"Mohon maaf saya terlambat,
Pak" ucapku ketika masuk ke dalam ruang kelas dan mengetahui perkuliahan
sudah di mulai. Jam menunjukkan pukul 17.40 di Hari Jumat, 29 Maret 2019. Si Dosen
mengangguk, mempersilakanku masuk. Setelah hampir 12 tahun aku meninggalkan suasana
perkuliahan dan menyandang gelar sarjana hukum dari Universitas Muhammadiyah Yogyakarta
(UMY), kini aku kembali.
Aku mendaftarkan diri sebagai
mahasiswa pasca sarjana (Strata 2) untuk kelas
karyawan (Jumat-Sabtu), di Magister Hukum Universitas Nasional (Unas), yang perkuliahannya dilaksanakan di Menara Unas,
Ragunan. Konon,
Unas merupakan kampus swasta tertua di
Jakarta. Sebelumnya aku juga mencari
informasi kuliah
ke UI, UGM cabang Jakarta, dan Universitas Jayabaya, tapi setidaknya ada 3 alasan
kenapa akhirnya aku
memilih kuliah di Magister Hukum Unas. Pertama,
alasan akademis, yaitu predikat
akreditasinya B. Kedua, alasan
teknis, fleksibilitas kehadiran dalam ruang kuliah, ini penting lantaran aku harus membagi waktu dengan aktifitas
kerjaku di Bawaslu dan waktu bersama keluarga. Ketiga, alasan ekonomis, biaya
kuliah yang terjangkau, per semester 8 juta, bisa dicicil 4 kali pembayaran, murah bukan?
Entah kenapa, aku begitu
antusias dengan kuliah kali ini. Saat kuliah di tingkat Strata 1, jangankan untuk
jurusan hukum yang kuambil, kuliahpun merupakan ketidaksengajaan sejarah,
apalagi bisa kuliah di Jogja, ini semua
bisa terjadi berkat andil kawanku, Ezhar
(Ami), yang kini tinggal di Natar, Lampung Selatan. Sehat selalu ya, Mi.

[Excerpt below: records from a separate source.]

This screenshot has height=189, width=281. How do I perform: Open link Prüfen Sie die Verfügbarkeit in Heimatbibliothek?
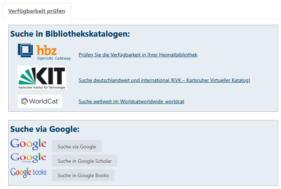(x=138, y=55)
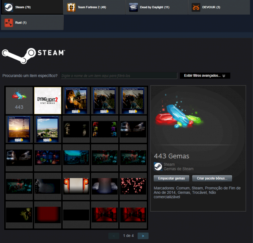Viewport: 253px width, 243px height.
Task: Select the 443 gems inventory item
Action: [x=19, y=101]
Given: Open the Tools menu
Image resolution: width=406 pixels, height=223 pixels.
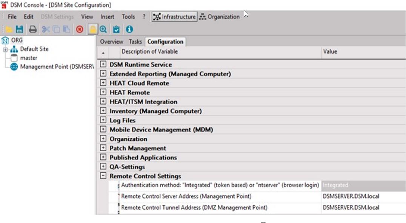Looking at the screenshot, I should [129, 17].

Saat awal kuliah di Fakultas
Hukum UMY, tujuan dan semangatku
tidak begitu jelas, mengalir begitu saja. Bahkan sempat berpikir pindah ke
jurusan komunikasi. Sampai akhirnya aku bertemu dengan dosen yang sangat
menginspirasiku, kalau tidak salah di semester 3, saat mengikuti mata kuliah
Hukum Acara Pidana. Dosen itu bernama Muchtar Zuhdy, yang juga
seorang advokat. Pertemuan itulah yang kemudian memberiku semangat belajar
hukum dan mengawali cita-citaku menjadi seorang Advokat. Terima kasih, Pak
Muchtar, semoga senantiasa sehat ya, Pak.

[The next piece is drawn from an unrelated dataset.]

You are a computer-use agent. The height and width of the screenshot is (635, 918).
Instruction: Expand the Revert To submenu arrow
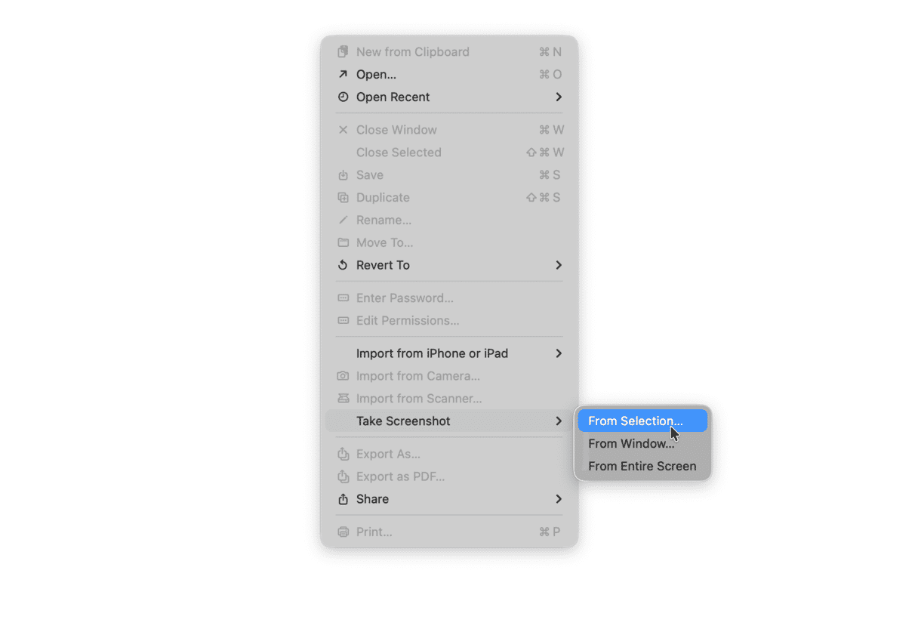[x=559, y=265]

Suasana Jogja yang tentram,
beragam suku dan memberi banyak ruang kebebasan, membuatku nyaman tinggal di
kota pelajar itu. Saat kuliah, aku
‘sok-sokan’
belajar mandiri, dengan pernah membuat kerajinan tangan
dalam bentuk celengan berbahan slongsongan sisa gulungan kain dan pigura foto dari
sterofoam, lalu menjualnya dari pintu ke pintu kos kawan, khusunya kos perempuan,
hehe. Jualan sambil silaturahmi. Selain
dari pintu ke pintu, pernah juga buka
lapak di Sunday Morning UGM. Pernah juga menjual kaos yang kubeli di Perkampungan
Industri Kecil (PIK) Jakarta, kujual dengan
sistem pembayaran cicil, karena aku tahu, ini sangat
memberi keringanan bagi anak kos sebagai pasar penjulanku. Yang penting, barang terjual, pembayaran lancar, haha. Hasil
penjualan cukup buat menambah uang jajan, kalau biaya kuliah, tetap bersumber dari subsidi, dari mereka yang
menciptakanku, Bapak dan Ibu, hehe. Intinya, dulu aku kuliah sambil belajar
kerja, sekarang terbalik, aku kerja
sambil belajar.
"Ada saat dimana hukum
tidak mampu menyelesaikan permasalahan yang ada, itu alasan adanya displin ilmu
Sejarah Hukum" ujar dosen yang tadi mempersilakanku masuk ruangan, Prof. Dr. Arrisman, S.H.,M.H. Aku
mendengarkan setiap kata-katanya dan mencatat beberapa poin yang disampaikan. Semoga
dengan menjadi mahasiswa yang baik, Prof.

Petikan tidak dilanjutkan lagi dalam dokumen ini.